Wauconda residents who've wanted the chance to speak their minds at the start and finish of village board meetings may be out of luck.

Trustees on Tuesday voiced support for a plan to continue limiting public comment at board meetings to the start of each session. Some residents have asked for two comment sessions per meeting.

However, during the board's less-formal committee of the whole meetings. the proposed rules would allow people to also share opinions on agenda items as they come up for discussion.

At either type of meeting, the mayor would be able to limit the amount of time audience members can speak if a controversial issue arises or if a large group is present, Village Administrator Doug Maxeiner said.

Officials discussed the rules Tuesday during a committee of the whole meeting. It could approve the plan during next week's voting session.

Most government agencies in the Chicago area allow audience members to speak about pertinent issues for a few minutes at the start of meetings.
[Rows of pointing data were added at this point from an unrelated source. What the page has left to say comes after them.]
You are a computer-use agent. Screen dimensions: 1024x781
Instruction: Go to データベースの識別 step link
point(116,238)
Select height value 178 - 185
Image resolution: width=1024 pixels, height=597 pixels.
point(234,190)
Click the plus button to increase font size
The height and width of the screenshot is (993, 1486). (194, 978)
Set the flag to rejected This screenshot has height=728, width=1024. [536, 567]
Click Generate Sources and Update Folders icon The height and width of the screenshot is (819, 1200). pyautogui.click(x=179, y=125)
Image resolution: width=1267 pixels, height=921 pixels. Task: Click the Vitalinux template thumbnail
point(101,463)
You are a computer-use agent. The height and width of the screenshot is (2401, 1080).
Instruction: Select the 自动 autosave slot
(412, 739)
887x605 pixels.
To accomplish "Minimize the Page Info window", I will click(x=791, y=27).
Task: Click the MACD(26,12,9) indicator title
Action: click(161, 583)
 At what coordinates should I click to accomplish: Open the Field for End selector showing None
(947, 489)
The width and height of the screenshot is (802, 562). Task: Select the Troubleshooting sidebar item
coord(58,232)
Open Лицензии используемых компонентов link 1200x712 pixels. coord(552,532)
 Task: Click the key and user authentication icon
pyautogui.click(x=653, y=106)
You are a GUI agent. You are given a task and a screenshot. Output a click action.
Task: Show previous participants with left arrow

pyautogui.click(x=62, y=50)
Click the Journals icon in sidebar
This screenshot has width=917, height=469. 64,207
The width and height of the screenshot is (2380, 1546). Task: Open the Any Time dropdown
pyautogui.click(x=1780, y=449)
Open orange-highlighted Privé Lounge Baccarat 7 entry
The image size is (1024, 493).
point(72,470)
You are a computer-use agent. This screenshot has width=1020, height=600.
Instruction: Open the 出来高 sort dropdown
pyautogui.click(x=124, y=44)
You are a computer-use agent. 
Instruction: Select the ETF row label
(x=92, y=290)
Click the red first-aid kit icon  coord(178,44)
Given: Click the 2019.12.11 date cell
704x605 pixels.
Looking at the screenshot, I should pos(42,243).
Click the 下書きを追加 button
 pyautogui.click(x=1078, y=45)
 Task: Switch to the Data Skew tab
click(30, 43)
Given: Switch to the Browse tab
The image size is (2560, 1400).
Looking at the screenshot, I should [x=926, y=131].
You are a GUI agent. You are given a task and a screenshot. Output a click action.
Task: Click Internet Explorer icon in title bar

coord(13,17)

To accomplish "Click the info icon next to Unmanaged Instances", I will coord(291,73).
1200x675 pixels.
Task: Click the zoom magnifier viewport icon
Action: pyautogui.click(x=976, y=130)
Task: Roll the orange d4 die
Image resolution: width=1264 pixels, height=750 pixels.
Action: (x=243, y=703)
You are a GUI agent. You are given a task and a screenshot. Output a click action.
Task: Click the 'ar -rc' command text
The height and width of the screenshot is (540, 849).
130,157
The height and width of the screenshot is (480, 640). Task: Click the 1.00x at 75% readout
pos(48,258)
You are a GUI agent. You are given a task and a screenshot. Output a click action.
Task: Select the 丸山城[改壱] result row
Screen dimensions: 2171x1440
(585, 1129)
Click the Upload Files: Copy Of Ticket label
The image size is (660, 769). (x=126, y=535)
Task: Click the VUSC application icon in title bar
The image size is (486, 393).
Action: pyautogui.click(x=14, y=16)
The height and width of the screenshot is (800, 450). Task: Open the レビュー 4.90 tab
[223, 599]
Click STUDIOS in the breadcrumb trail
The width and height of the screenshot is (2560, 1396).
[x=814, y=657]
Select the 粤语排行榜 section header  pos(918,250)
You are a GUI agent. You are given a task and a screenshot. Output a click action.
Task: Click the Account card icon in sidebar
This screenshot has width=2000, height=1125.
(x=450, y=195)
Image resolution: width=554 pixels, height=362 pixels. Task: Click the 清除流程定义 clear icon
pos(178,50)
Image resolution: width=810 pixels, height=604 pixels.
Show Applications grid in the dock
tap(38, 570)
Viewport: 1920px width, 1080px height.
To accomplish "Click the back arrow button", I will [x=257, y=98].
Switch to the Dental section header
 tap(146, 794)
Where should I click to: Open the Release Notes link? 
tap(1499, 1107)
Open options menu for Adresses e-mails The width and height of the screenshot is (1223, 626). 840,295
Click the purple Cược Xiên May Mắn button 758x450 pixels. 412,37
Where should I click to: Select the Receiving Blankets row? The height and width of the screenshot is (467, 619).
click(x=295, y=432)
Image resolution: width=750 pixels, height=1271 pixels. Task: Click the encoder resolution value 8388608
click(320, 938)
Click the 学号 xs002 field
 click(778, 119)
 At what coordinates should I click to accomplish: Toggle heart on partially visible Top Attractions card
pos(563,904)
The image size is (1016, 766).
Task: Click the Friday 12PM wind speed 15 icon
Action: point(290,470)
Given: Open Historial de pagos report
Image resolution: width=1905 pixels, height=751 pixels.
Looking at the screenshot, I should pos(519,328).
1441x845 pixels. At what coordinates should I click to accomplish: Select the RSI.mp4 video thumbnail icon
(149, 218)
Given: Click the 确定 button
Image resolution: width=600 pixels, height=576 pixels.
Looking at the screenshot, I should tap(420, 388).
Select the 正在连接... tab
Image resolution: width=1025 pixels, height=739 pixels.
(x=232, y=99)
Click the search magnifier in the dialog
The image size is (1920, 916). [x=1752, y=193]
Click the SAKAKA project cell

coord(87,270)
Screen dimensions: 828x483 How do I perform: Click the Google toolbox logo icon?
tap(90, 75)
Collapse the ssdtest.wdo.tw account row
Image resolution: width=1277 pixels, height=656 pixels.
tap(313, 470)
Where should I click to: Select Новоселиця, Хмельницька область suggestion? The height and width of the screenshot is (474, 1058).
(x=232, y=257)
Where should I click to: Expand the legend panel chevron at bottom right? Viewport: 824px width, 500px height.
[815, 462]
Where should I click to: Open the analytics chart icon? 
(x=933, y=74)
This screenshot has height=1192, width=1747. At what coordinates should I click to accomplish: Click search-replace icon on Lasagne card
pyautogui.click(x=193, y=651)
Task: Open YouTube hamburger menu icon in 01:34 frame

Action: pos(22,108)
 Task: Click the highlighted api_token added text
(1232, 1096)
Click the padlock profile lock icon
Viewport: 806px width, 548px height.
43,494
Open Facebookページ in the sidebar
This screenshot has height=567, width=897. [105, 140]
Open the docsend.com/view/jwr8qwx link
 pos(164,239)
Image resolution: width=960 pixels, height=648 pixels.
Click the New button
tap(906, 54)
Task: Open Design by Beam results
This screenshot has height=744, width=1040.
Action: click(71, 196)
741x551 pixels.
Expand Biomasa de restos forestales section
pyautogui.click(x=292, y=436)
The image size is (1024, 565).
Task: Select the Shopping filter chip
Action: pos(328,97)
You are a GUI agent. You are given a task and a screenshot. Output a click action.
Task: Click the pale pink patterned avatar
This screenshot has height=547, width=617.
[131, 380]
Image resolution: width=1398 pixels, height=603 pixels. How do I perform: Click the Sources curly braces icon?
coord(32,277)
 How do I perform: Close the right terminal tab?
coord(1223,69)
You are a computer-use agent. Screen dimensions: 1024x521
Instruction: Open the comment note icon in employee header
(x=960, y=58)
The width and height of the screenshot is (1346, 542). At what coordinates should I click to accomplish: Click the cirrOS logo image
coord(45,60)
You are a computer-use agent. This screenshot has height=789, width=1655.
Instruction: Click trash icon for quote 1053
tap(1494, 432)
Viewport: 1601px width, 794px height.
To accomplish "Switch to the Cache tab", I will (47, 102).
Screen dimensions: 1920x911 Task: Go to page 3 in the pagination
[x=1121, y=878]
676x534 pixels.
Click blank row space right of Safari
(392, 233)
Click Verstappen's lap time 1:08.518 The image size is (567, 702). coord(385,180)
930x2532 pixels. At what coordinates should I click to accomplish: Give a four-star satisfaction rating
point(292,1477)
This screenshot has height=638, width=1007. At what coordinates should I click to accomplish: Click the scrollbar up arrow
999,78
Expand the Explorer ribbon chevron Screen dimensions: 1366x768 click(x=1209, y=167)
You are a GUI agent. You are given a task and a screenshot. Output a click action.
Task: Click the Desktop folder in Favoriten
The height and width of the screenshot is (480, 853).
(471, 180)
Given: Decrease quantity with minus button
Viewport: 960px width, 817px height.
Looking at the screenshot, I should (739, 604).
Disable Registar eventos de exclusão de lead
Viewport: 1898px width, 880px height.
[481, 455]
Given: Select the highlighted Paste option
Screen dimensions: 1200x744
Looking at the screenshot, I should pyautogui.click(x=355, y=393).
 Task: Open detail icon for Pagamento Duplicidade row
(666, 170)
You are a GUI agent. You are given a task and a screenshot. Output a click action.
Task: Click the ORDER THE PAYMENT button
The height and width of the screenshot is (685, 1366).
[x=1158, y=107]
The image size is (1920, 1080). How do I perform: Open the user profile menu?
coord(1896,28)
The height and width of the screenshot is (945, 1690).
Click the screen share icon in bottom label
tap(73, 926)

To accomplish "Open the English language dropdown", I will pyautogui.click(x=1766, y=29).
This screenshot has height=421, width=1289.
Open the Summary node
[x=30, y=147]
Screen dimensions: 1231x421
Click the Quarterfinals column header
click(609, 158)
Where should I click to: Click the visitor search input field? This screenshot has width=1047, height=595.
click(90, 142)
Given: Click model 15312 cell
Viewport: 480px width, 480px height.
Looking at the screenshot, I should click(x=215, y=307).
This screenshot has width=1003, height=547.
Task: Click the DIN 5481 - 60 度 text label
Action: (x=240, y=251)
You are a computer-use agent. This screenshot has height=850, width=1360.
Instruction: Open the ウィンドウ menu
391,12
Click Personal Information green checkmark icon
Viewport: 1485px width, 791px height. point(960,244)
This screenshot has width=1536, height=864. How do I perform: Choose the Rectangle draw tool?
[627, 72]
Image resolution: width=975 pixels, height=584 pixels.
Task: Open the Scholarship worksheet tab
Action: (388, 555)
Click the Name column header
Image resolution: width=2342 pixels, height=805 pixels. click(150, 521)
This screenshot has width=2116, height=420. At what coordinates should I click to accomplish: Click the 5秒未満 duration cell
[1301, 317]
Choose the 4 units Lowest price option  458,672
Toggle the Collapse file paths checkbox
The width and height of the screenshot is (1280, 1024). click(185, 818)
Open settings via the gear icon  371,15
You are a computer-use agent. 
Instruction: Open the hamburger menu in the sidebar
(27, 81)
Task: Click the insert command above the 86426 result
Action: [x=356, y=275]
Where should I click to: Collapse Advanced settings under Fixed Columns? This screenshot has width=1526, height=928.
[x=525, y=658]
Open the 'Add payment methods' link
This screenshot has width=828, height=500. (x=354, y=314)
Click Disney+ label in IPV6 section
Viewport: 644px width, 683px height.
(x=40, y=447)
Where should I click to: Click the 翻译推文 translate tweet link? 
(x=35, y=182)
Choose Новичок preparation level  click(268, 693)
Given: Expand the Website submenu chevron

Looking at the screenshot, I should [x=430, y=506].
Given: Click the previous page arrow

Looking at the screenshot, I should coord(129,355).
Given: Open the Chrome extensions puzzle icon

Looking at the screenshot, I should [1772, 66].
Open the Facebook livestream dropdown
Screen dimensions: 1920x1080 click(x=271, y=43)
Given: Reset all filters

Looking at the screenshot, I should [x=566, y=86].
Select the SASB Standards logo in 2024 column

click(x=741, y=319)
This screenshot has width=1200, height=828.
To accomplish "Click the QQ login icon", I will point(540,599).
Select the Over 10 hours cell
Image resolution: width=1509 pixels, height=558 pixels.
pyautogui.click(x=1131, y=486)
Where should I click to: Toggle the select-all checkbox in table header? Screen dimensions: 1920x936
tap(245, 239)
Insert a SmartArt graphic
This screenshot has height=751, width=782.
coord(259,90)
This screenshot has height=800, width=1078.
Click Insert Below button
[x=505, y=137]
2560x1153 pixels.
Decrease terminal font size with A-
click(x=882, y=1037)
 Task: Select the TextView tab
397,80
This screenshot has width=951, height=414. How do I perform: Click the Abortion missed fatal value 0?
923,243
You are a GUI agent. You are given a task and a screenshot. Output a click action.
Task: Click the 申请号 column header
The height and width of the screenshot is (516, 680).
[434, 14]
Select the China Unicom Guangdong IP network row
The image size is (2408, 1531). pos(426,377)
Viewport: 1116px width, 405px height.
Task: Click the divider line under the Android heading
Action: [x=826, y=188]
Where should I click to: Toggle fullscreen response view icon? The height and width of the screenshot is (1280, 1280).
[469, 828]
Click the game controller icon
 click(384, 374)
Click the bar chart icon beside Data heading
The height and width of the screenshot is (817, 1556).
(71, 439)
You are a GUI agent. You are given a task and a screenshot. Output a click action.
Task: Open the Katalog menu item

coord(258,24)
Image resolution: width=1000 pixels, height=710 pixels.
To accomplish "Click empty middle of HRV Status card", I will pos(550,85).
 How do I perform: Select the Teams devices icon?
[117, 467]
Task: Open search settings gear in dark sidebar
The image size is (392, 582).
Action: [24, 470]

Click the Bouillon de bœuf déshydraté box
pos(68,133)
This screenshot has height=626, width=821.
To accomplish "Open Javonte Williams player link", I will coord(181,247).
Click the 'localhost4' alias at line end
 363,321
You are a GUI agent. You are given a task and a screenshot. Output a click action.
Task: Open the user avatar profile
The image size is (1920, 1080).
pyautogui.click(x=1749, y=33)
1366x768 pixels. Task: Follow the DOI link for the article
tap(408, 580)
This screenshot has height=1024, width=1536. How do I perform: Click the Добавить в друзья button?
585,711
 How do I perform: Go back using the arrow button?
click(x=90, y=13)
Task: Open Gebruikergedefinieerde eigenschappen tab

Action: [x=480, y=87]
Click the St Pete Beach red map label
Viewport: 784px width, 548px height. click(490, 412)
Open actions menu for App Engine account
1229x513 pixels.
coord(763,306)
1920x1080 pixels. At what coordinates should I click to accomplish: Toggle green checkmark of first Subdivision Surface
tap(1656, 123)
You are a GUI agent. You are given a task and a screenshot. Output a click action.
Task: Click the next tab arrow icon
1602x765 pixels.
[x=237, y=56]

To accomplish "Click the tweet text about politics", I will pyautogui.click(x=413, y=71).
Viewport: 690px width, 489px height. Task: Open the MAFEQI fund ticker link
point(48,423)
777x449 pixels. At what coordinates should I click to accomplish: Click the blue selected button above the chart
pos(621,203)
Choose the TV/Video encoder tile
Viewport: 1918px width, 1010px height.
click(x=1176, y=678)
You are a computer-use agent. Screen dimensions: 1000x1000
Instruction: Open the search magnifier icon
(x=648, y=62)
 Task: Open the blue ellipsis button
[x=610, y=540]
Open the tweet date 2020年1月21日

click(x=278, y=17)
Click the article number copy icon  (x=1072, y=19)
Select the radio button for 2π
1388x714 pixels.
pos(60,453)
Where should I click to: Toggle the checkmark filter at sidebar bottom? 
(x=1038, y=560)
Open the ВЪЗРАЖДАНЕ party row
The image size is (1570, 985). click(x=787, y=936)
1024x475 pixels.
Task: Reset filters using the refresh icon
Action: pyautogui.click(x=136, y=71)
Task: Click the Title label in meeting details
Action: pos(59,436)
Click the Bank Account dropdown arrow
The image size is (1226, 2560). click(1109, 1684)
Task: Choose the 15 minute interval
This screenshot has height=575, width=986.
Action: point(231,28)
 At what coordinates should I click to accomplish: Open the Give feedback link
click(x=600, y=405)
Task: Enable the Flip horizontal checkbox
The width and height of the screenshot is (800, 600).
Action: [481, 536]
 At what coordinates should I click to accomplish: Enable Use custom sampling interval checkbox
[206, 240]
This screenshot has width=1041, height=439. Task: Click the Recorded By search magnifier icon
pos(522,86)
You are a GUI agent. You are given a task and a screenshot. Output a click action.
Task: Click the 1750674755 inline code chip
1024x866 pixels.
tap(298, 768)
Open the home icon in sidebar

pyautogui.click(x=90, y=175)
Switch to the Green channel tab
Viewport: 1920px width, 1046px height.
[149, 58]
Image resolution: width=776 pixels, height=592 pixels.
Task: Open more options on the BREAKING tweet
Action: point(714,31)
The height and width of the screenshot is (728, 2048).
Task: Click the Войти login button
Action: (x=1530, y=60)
Some allow public comment at the end of meetings, too.

In Wauconda, public comment was moved to the start of board and committee meetings earlier this year. It previously had been at the end of agendas.

There are no published rules for public comment in Wauconda, or time limits for remarks from the audience.

Likewise, agendas don't include rules about comment content or decorum.

A Wauconda staffer surveyed officials in 12 other suburbs to see how they handle public comment, Maxeiner said.

Barrington, Mundelein and Lake Zurich are among the towns that allow public comment once, at the start of meetings, Maxeiner wrote in a memo on the subject.

Antioch, Libertyville and Long Grove are among the villages allowing public comment more than once per session.

Wauconda Trustee John Barbini is among the board members who like the proposal Maxeiner crafted. Residents have the right to question their government, "but we have business to conduct," he said.

"I think this is fair," Barbini said.